• BRIEF 1:
Return everything in the passage on pandemic-inspired grief from "Dealing with the" down to "our current situation.", copied exactly.
• BRIEF 2:
In the passage on pandemic-inspired grief, which publication was Scott Berinato writing for when he interviewed David Kessler?

• EXCERPTED PASSAGE:
────

How To Cope With Pandemic-Inspired Grief

Individual Counseling Insights brought to you by California Psychotherapeutic Resources, Inc.

Dealing with the pandemic for two years has affected people in a variety of ways. Get into a casual discussion with friends and you’ll probably come up with a long list of issues you’ve dealt with. Anxiety. Stress. Boredom. On a more serious note — substance abuse. Suicidal thoughts. But here’s one that you may have missed: grief.

A couple comforting each other

Grief is a complicated set of emotions, physiological reactions and states of mind. Scott Berinato, writing for the Harvard Business Review, interviewed renowned grief expert David Kessler on the subject. (Kessler co-wrote with Elisabeth Kubler-Ross the groundbreaking book On Grief and Grieving: Finding the Meaning of Grief through the Five States of Loss.) Kessler’s thoughts on our collective reaction to the pandemic provide valuable insight about our current situation.

In response to Berinato’s question about feeling more than one kind of grief, Kessler said, “We’re also feeling anticipatory grief. Anticipatory grief is that feeling we get about what the future holds when we’re uncertain. Usually it centers on death. We feel it when someone gets a dire diagnosis or when we have the normal thought that we’ll lose a parent someday. Anticipatory grief is also more broadly imagined futures. There is a storm coming. There’s something bad out there. With a virus, this kind of grief is so confusing for people. Our primitive mind knows something bad is happening, but you can’t see it. This breaks our sense of safety. We’re feeling that loss of safety. I don’t think we’ve collectively lost our sense of general safety like this. Individually or as smaller groups, people have felt this. But all together, this is new. We are grieving on a micro and a macro level.”

────

• DATASET ENTRIES:
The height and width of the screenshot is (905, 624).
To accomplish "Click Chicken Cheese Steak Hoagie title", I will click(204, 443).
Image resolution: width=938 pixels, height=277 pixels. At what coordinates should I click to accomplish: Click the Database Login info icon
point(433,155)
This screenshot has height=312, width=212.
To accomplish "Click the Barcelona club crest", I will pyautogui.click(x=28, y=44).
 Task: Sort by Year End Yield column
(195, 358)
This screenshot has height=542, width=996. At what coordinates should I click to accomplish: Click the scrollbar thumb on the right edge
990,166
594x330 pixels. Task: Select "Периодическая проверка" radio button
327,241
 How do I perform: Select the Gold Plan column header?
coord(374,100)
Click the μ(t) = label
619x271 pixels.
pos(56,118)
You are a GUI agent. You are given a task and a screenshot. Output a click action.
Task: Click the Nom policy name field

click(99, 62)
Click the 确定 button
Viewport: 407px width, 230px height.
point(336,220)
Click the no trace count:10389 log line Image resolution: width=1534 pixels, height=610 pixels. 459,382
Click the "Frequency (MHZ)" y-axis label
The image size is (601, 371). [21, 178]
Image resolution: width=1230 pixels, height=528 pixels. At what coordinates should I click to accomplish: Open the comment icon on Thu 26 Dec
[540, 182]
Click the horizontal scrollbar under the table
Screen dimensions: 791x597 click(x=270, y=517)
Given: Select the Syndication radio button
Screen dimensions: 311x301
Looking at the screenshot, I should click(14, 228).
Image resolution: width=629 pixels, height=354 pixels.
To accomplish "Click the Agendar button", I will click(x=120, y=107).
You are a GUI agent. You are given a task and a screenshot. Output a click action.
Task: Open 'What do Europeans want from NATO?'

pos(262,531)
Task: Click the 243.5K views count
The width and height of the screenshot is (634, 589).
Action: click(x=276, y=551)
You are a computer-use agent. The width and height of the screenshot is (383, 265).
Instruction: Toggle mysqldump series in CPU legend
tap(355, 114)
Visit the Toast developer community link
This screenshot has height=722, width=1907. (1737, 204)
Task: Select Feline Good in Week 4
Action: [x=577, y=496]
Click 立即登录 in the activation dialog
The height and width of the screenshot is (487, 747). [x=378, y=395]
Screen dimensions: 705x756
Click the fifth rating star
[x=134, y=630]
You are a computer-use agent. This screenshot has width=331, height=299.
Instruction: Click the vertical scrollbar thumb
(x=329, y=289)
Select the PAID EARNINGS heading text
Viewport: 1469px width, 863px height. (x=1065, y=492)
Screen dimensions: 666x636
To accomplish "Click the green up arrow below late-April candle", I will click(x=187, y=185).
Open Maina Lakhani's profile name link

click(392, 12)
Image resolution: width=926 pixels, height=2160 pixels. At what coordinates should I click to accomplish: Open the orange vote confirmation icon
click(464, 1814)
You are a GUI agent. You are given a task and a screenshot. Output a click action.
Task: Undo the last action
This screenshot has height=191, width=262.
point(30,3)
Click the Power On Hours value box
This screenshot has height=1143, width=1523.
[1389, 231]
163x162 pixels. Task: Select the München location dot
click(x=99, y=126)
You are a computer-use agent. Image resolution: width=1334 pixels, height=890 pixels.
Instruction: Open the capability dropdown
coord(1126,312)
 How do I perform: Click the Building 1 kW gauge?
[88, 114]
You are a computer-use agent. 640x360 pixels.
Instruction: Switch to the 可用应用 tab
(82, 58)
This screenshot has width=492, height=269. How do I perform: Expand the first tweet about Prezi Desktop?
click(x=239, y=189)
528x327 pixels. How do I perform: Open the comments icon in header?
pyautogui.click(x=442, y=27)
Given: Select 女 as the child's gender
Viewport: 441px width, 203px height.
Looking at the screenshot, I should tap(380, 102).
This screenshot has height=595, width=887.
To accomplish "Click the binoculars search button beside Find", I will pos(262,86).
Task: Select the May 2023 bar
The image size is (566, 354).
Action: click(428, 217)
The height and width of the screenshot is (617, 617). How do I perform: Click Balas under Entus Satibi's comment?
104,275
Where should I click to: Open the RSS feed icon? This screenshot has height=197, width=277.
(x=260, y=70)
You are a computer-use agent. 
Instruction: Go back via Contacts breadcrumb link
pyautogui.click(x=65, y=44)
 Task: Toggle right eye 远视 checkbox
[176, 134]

────

• TASK ANSWER 1:
Dealing with the pandemic for two years has affected people in a variety of ways. Get into a casual discussion with friends and you’ll probably come up with a long list of issues you’ve dealt with. Anxiety. Stress. Boredom. On a more serious note — substance abuse. Suicidal thoughts. But here’s one that you may have missed: grief.

A couple comforting each other

Grief is a complicated set of emotions, physiological reactions and states of mind. Scott Berinato, writing for the Harvard Business Review, interviewed renowned grief expert David Kessler on the subject. (Kessler co-wrote with Elisabeth Kubler-Ross the groundbreaking book On Grief and Grieving: Finding the Meaning of Grief through the Five States of Loss.) Kessler’s thoughts on our collective reaction to the pandemic provide valuable insight about our current situation.

• TASK ANSWER 2:
The Harvard Business Review.